MATERIAL PROVIDED>
- - -

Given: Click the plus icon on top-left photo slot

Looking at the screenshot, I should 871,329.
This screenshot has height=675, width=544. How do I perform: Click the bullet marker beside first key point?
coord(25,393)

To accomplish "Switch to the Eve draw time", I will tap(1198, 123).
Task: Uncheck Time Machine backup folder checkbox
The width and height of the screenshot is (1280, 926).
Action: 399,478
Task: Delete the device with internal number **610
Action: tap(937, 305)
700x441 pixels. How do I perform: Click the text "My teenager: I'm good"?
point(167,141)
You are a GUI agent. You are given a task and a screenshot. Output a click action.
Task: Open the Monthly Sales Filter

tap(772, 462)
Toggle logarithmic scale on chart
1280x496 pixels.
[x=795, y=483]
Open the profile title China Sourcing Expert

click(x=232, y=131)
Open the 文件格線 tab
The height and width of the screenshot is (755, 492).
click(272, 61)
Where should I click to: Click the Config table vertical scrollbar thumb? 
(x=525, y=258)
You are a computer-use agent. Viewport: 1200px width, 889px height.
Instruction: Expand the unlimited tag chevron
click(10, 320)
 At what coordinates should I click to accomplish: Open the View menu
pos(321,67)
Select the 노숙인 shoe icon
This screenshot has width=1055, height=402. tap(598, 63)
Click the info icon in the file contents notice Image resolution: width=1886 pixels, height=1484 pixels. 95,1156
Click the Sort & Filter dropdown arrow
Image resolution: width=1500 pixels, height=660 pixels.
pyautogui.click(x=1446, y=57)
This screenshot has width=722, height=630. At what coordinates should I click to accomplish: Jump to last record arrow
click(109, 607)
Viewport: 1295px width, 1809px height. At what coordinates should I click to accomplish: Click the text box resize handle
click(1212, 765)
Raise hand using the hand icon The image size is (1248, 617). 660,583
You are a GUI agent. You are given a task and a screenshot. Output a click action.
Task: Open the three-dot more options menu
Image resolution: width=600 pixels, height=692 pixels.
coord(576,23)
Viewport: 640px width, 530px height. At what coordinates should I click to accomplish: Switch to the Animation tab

- - -

Reproduce the material in full. Keep it identical to the original.

RESULT OF THE TASK>
Given: Click the plus icon on top-left photo slot

Looking at the screenshot, I should 871,329.
This screenshot has height=675, width=544. How do I perform: Click the bullet marker beside first key point?
coord(25,393)

To accomplish "Switch to the Eve draw time", I will tap(1198, 123).
Task: Uncheck Time Machine backup folder checkbox
The width and height of the screenshot is (1280, 926).
Action: 399,478
Task: Delete the device with internal number **610
Action: tap(937, 305)
700x441 pixels. How do I perform: Click the text "My teenager: I'm good"?
point(167,141)
You are a GUI agent. You are given a task and a screenshot. Output a click action.
Task: Open the Monthly Sales Filter

tap(772, 462)
Toggle logarithmic scale on chart
1280x496 pixels.
[x=795, y=483]
Open the profile title China Sourcing Expert

click(x=232, y=131)
Open the 文件格線 tab
The height and width of the screenshot is (755, 492).
click(272, 61)
Where should I click to: Click the Config table vertical scrollbar thumb? 
(x=525, y=258)
You are a computer-use agent. Viewport: 1200px width, 889px height.
Instruction: Expand the unlimited tag chevron
click(10, 320)
 At what coordinates should I click to accomplish: Open the View menu
pos(321,67)
Select the 노숙인 shoe icon
This screenshot has width=1055, height=402. tap(598, 63)
Click the info icon in the file contents notice Image resolution: width=1886 pixels, height=1484 pixels. 95,1156
Click the Sort & Filter dropdown arrow
Image resolution: width=1500 pixels, height=660 pixels.
pyautogui.click(x=1446, y=57)
This screenshot has width=722, height=630. At what coordinates should I click to accomplish: Jump to last record arrow
click(109, 607)
Viewport: 1295px width, 1809px height. At what coordinates should I click to accomplish: Click the text box resize handle
click(1212, 765)
Raise hand using the hand icon The image size is (1248, 617). 660,583
You are a GUI agent. You are given a task and a screenshot. Output a click action.
Task: Open the three-dot more options menu
Image resolution: width=600 pixels, height=692 pixels.
coord(576,23)
Viewport: 640px width, 530px height. At what coordinates should I click to accomplish: Switch to the Animation tab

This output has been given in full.